AIM: Reproduce the records starting at the line with "Open the Iron Man avatar of the 09:53 post" and ending at the line with "Where should I", swapping "avatar" for "icon" and leaving everything else unchanged. Omit the pictures from your answer.

INPUT FOR THIS TASK:

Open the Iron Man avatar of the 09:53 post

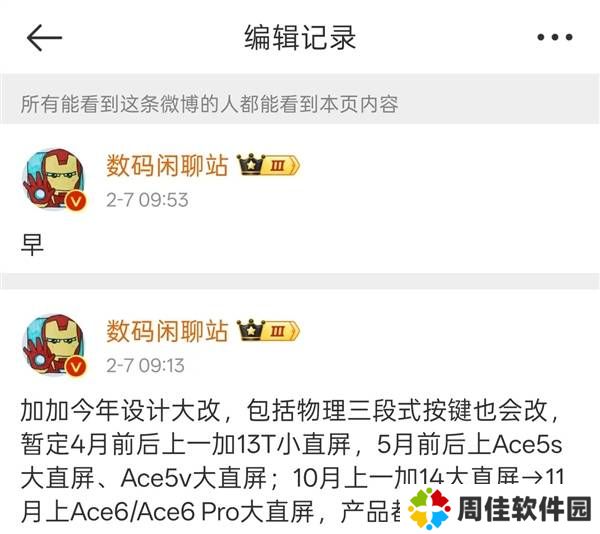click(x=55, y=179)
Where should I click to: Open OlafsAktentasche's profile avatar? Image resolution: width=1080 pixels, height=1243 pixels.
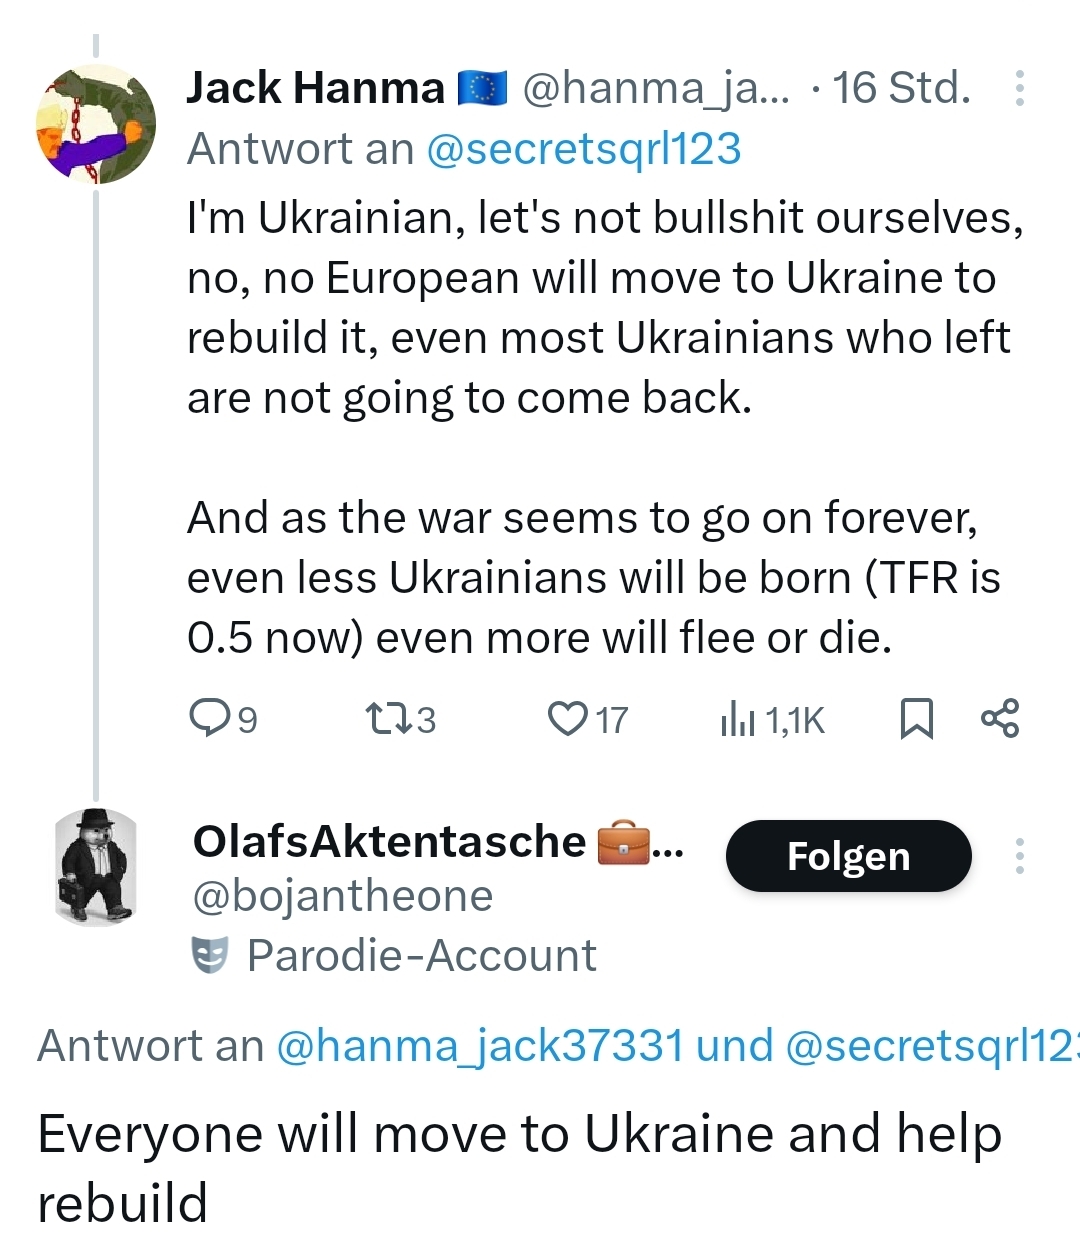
...
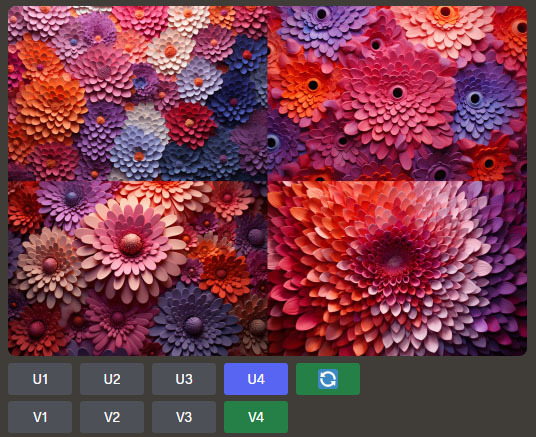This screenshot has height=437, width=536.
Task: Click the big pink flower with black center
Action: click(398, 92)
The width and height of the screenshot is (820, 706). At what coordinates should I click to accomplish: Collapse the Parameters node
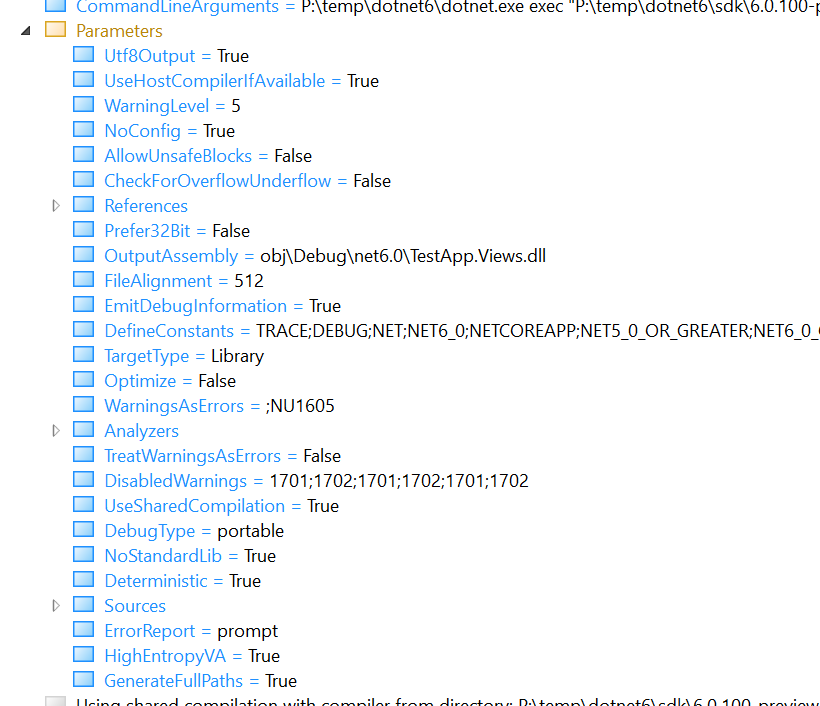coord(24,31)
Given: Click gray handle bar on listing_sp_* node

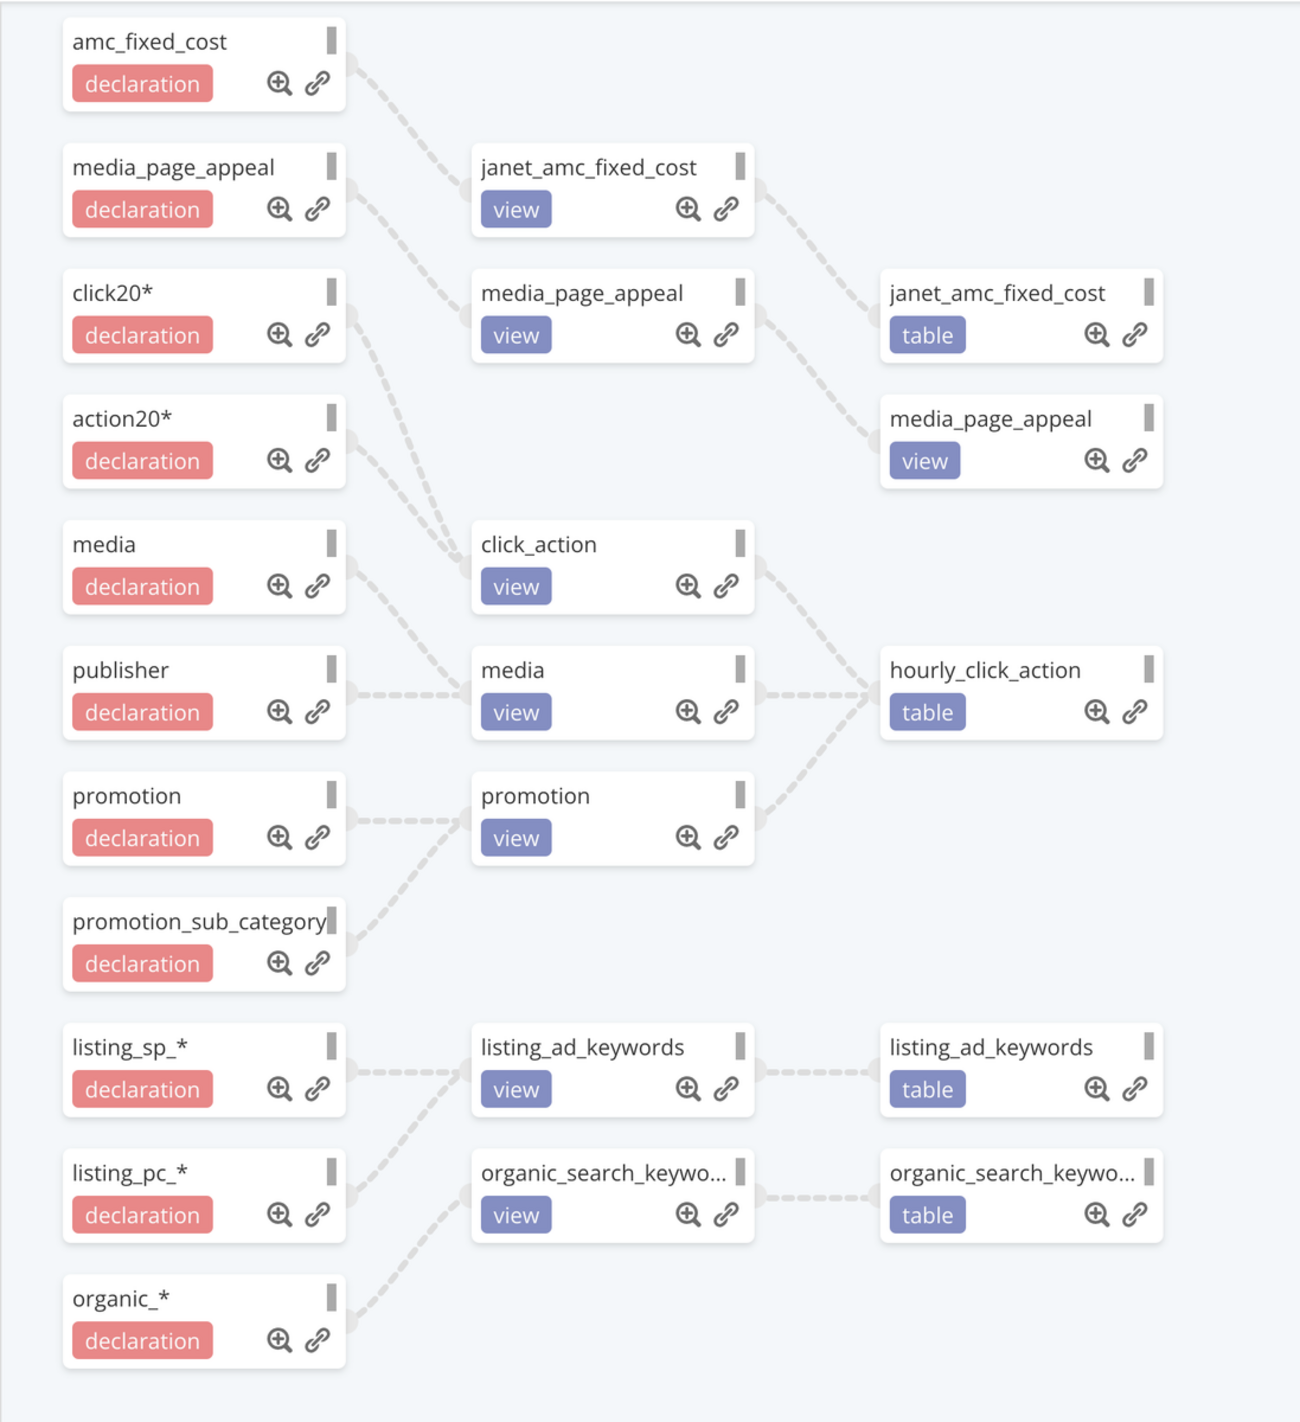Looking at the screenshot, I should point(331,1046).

EXPECTED OUTPUT:
Open the Iron Man icon of the 09:53 post

click(x=55, y=179)
Where should I click to: Open OlafsAktentasche's profile icon? Image resolution: width=1080 pixels, height=1243 pixels.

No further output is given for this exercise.